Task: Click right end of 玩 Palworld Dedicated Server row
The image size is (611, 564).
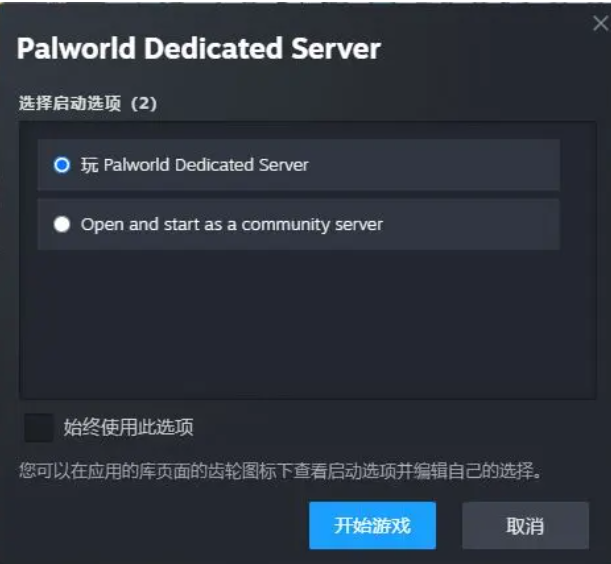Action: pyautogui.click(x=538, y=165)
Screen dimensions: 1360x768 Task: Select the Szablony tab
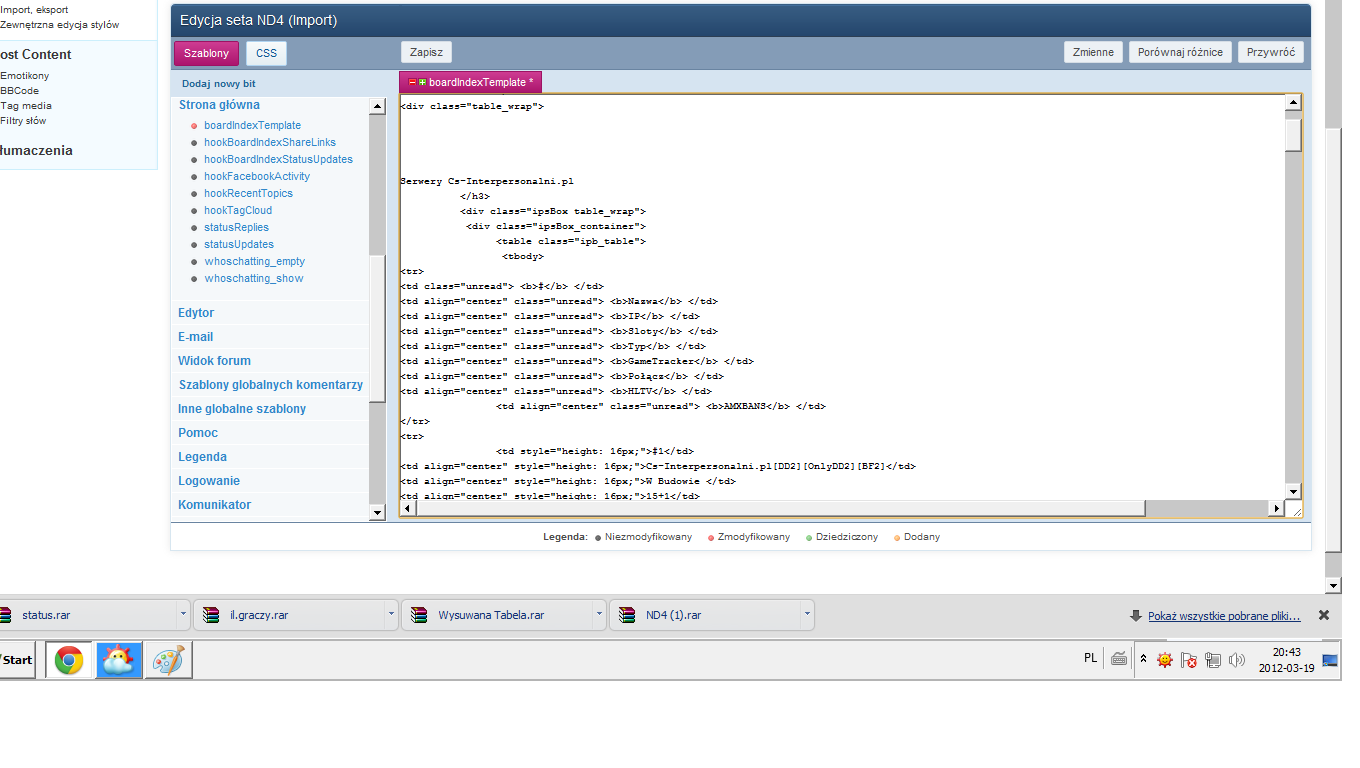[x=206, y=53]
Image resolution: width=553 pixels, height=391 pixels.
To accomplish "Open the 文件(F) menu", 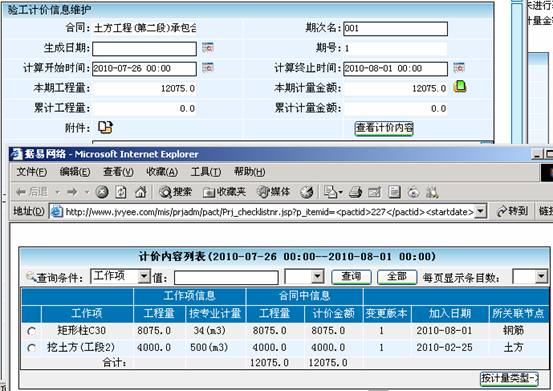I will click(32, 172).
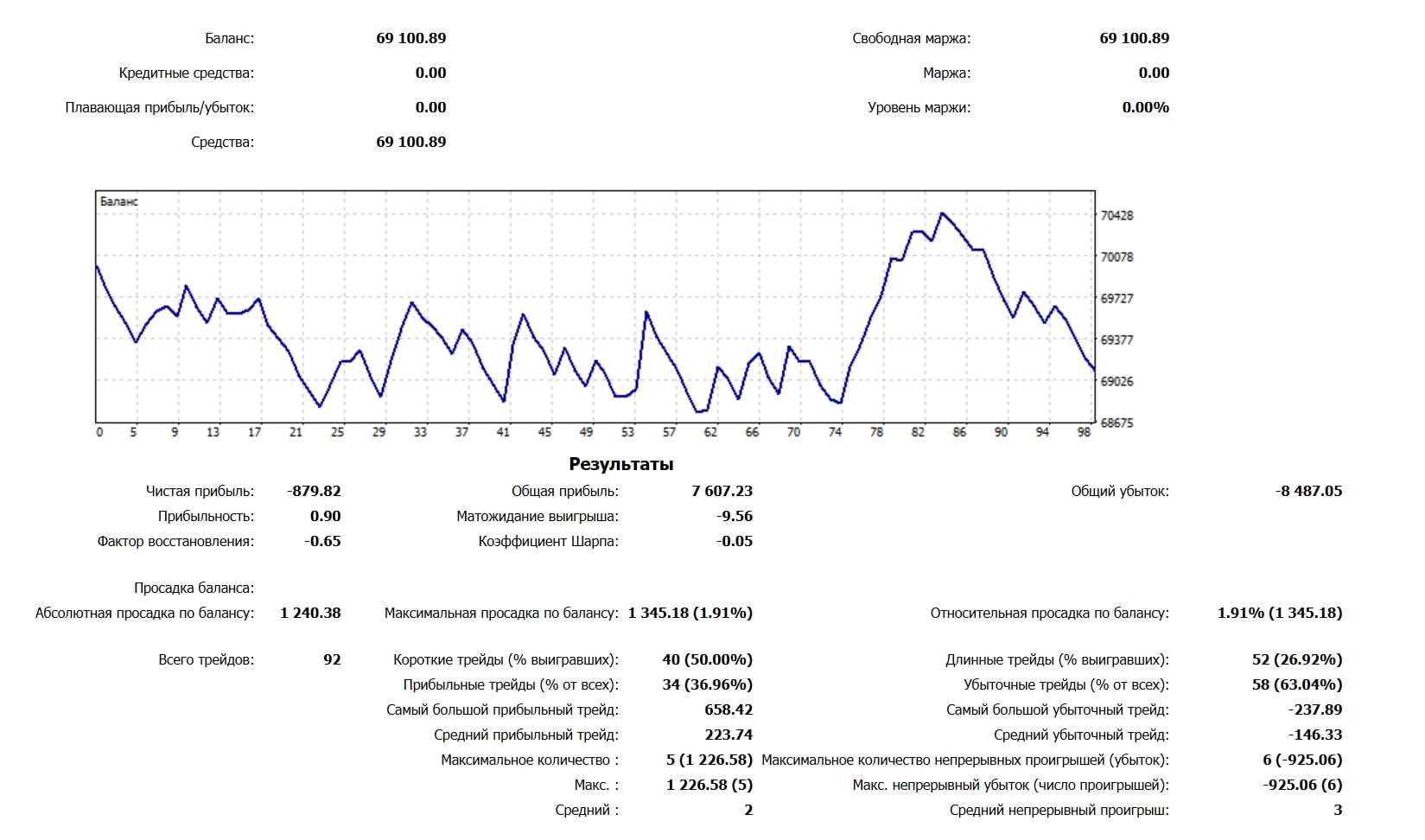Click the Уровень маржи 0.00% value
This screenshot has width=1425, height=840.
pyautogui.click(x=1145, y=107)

□ □ □ □ □ □ □

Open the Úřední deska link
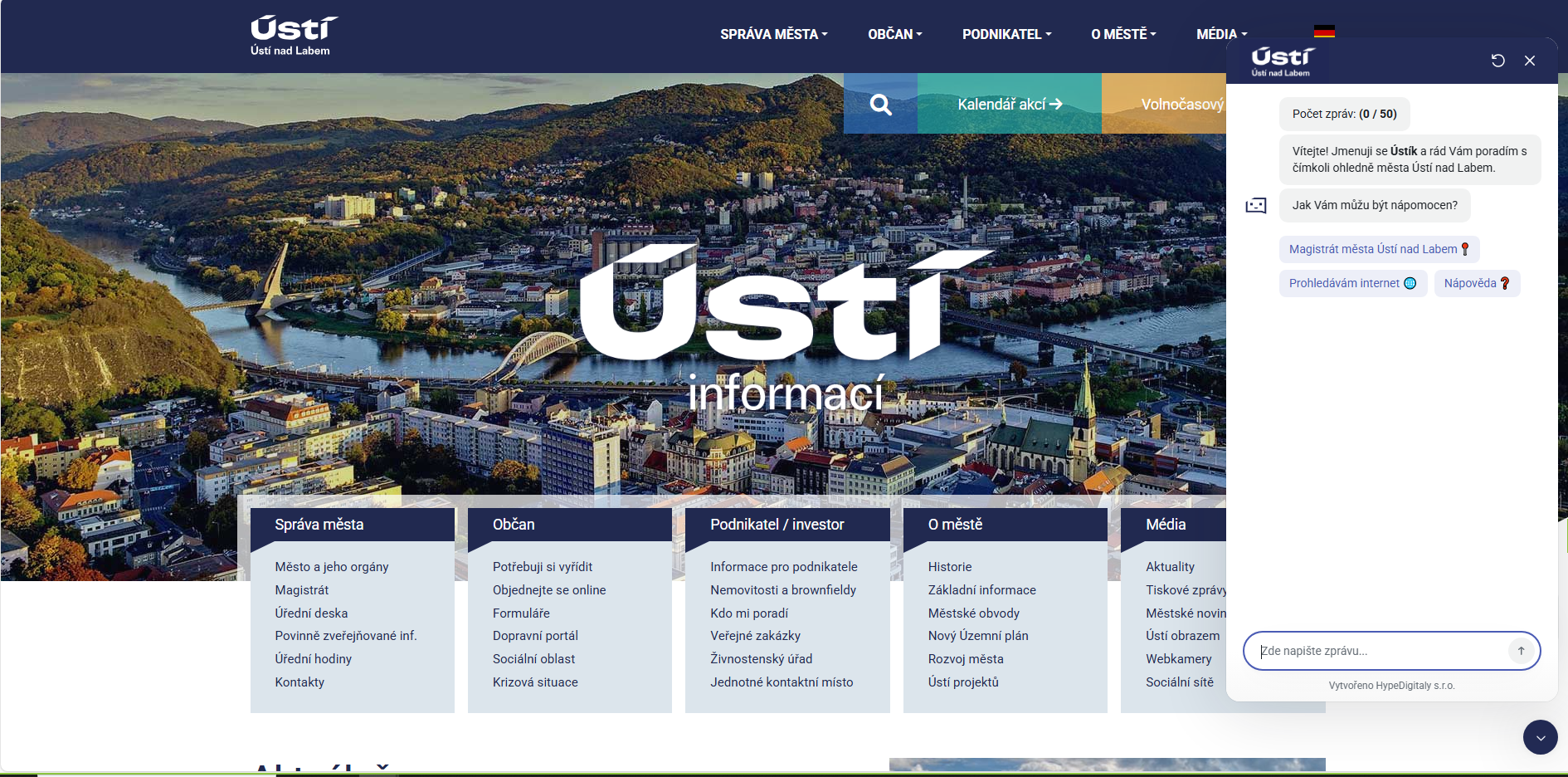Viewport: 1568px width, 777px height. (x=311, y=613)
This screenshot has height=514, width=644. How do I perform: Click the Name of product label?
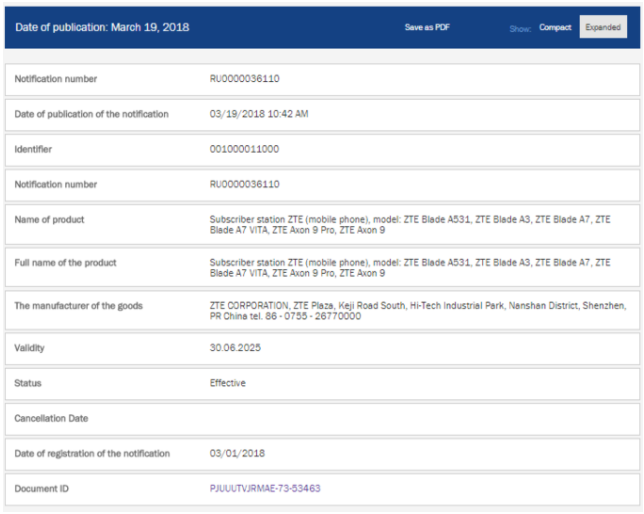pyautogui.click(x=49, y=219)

□ □ □ □ □ □ □

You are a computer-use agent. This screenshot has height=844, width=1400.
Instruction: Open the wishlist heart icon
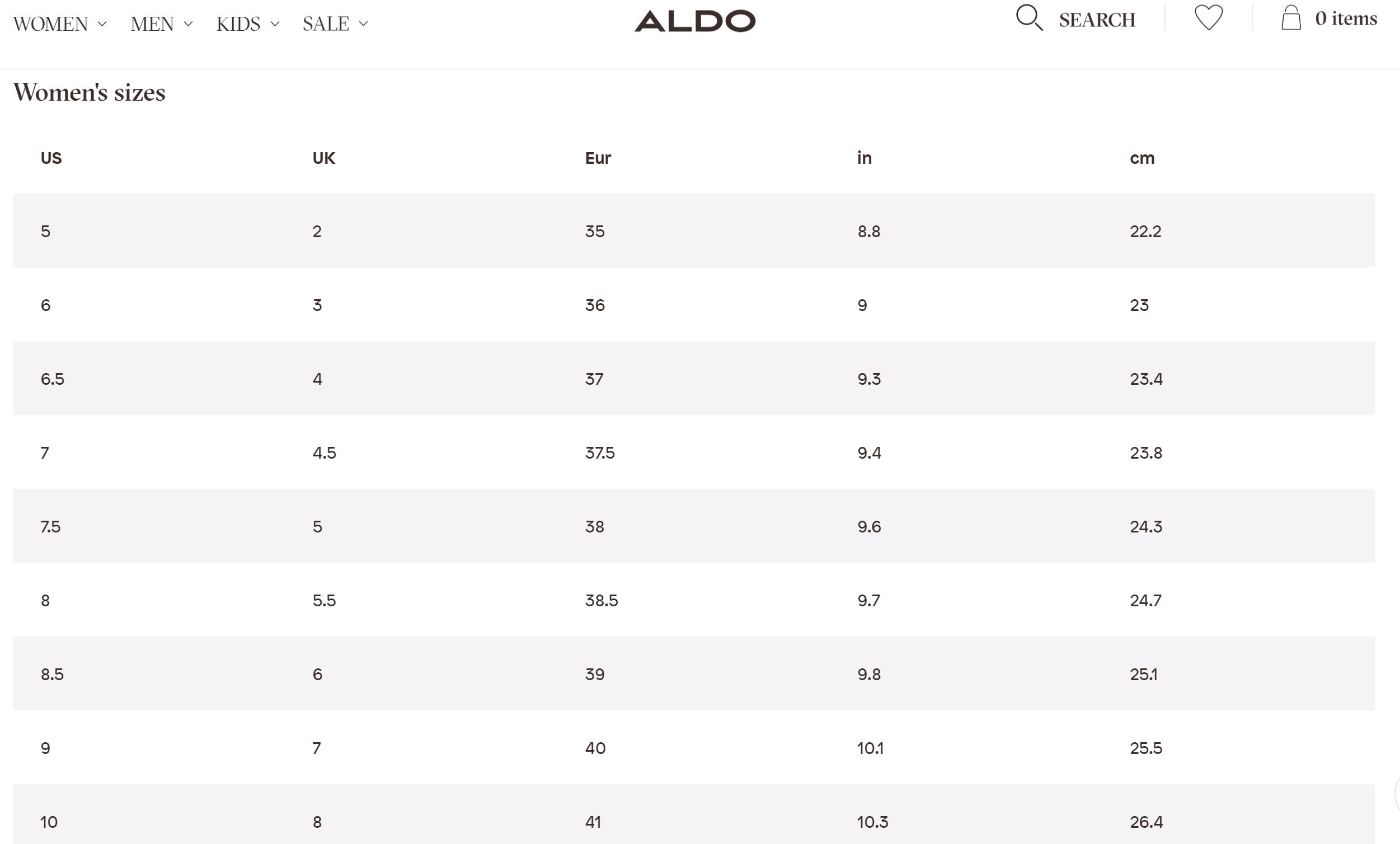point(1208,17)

□ □ □ □ □ □ □

▶ _Your instructions_: Of the records above, print only the lines from the one containing "Task: Click right" through the one containing "Image resolution: width=553", inclusive and unaltered, leaving out pictures.

▶ _Written answer_:
Task: Click right end of 玩 Palworld Dedicated Server row
The image size is (611, 564).
Action: pyautogui.click(x=538, y=165)
Screen dimensions: 1360x768 Task: Select the Szablony tab
[x=206, y=53]
Image resolution: width=553 pixels, height=391 pixels.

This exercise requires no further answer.